Rukun pernikahan menurut para ulama Hanafiah hanya ijab dan qabul saja. Sedangkan menurut jumhur ulama ada empat yaitu sighat ijab dan qabul), istri, suami, dan wali. Suami dan wali adalah dua orang yang mengucapkan akad. Sedangkan hal yang dijadikan akad adalah al-istimaa‘ (bersenang-senang) yang merupakan tujuan kedua mempelai dalam melangsungkan pernikahan. Sedangkan mahar bukan merupakan sesuatu yang sangat menentukan dalam akad. Mahar hanyalah merupakan syarat seperti saksi. Itu dengan dalil bolehnya menikah dengan cara mewakilkan. Sedangkan saksi adalah merupakan syarat dalam akad nikah. Dengan demikian, saksi dan mahar menjadi rukun menurut istilah yang beredar di kalangan sebagian ahli fiqih.
Menurut para ulama Hanafiah, ijab adalah perkataan yang pertama kali keluar dari salah satu kedua pihak yang berakad, baik dari pihak suami maupun istri. Sedangkan qabul menurut mereka adalah perkataan yang kedua dari salah satu pihak yang berakad. Adapun ijab menurut jumhur ulama adalah perkataan yang keluar dari wali istri atau orang yang menggantikannya sebagai wakil. Karena qabul hanya merupakan reaksi dari adanya iiab. Jika mengucapkan qabul sebelum ijab maka bukan namanya qabul karena sudah tidak bermakna Iagi. Qabul adalah perkataan yang menunjukkan akan keridhaan untuk menikah, dan yang mengucapkan adalah pihak suami.
Jika seorang lelaki berkata kepada seorang perempuan, “Nikahkanlah dirimu kepadaku. Kemudian si perempuan menjawab, “Aku terima.” Menurut para ulama Hanafiah, ucapan yang pertama merupakan ijab, sedangkan yang kedua merupakan qabul. Adapun menurut jumhur ulama justru sebaliknya. Karena wali perempuanlah yang memberikan hak milik kepada suami untuk bersenang-senang, maka perkataannya merupakan ijab. Sedangkan si suami yang menginginkan memiliki hak tersebut, oleh karenanya disebut qabul. Perundangan Syiria (Pasal 5) telah mencantumkan bahwasanya pernikahan dapat terlaksana dengan ijab dari salah satu pihak yang melakukan akad dan qabul dari pihak yang lain.
Lafal-Lafal Pernikahan
Pernikahan adalah akad peradaban yang tidak ada formalisasi di dalamnya. Sedangkan akad merupakan pengikat bagian-bagian perilaku, yaitu ijab dan qabul secara syar’i. Yang dimaksud dengan akad di sini adalah makna masdharnya, yaitu al-irtibaath (keterikatan). Syariat menghukumi bahwa ijab dan qabul ada lahir, dan saling mengikat secara legal.
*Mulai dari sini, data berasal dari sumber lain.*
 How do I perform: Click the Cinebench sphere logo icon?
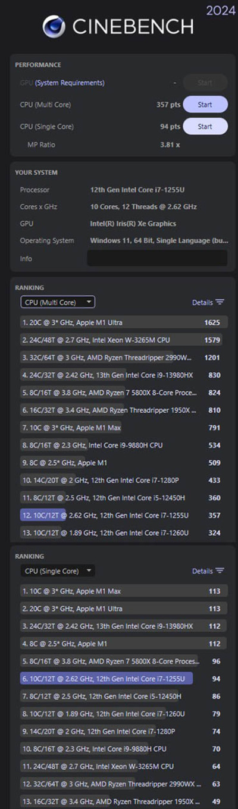[54, 27]
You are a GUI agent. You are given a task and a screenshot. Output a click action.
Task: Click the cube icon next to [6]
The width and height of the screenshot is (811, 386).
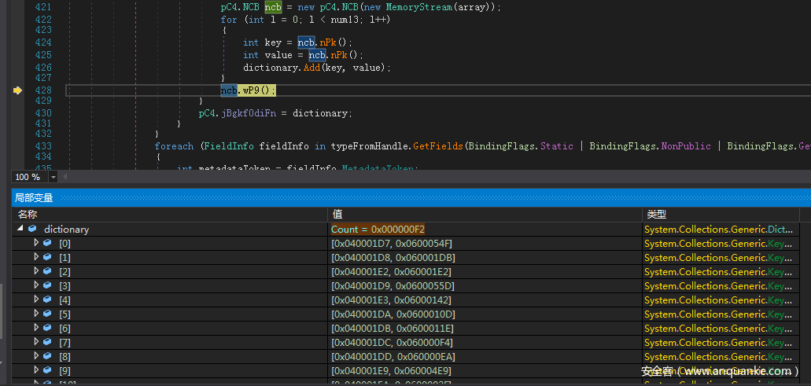47,328
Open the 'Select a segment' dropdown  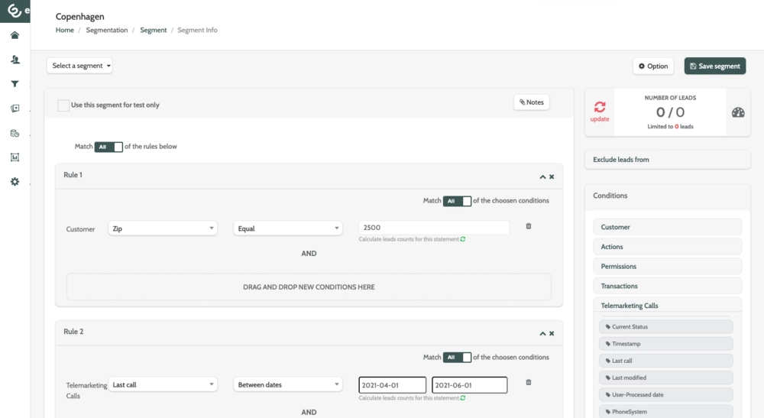click(81, 66)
Masing-masing dari ijab dan qabul terkadang berbentuk ucapan, terkadang juga berupa tulisan atau isyarat. Lafal-lafal ijab dan qabul, di antaranya ada yang disepakati sah untukmenikah, ada yang disepakati tidak sah, dan ada juga yang masih diperselisihkan.
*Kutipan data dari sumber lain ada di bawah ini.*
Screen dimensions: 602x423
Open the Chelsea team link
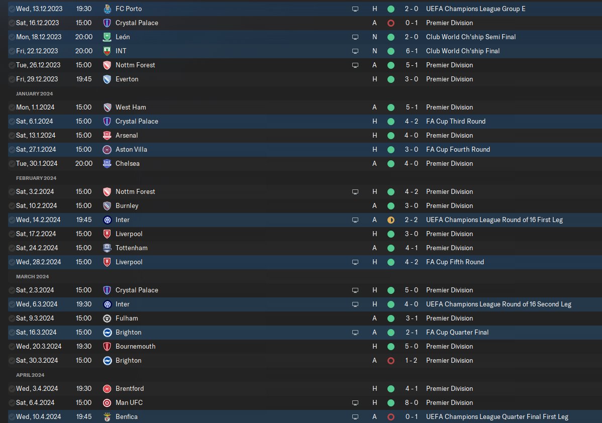click(128, 163)

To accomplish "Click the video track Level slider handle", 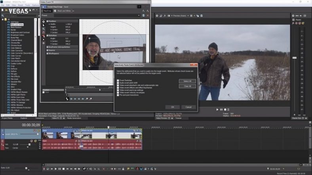I will (38, 134).
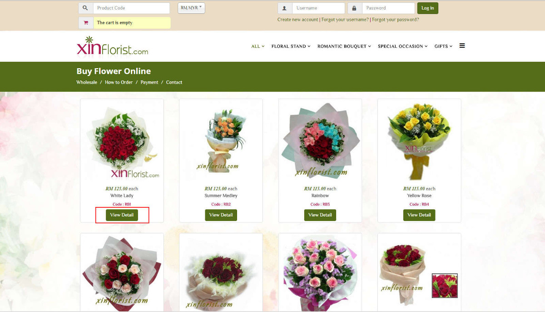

Adapun lafal-lafal yang telah disepakati oleh para ahli fikih akan keabsahannya dalam menikah, seperti lafal aku nikahkan dan aku kawinkan. Itu karena keduanya telah termaktub di dalam teks Al-Qur’an dalam firman Allah SWT yang artinya, “Dan Kami telah mengawinkan dia” (al-Ahzaab: 37). Dan firman-Nya yang artinya, “Dan janganlah kalian nikahi perempuan yang telah dinikahi oleh ayah-ayah kali an”.(an-Nisaa’:22).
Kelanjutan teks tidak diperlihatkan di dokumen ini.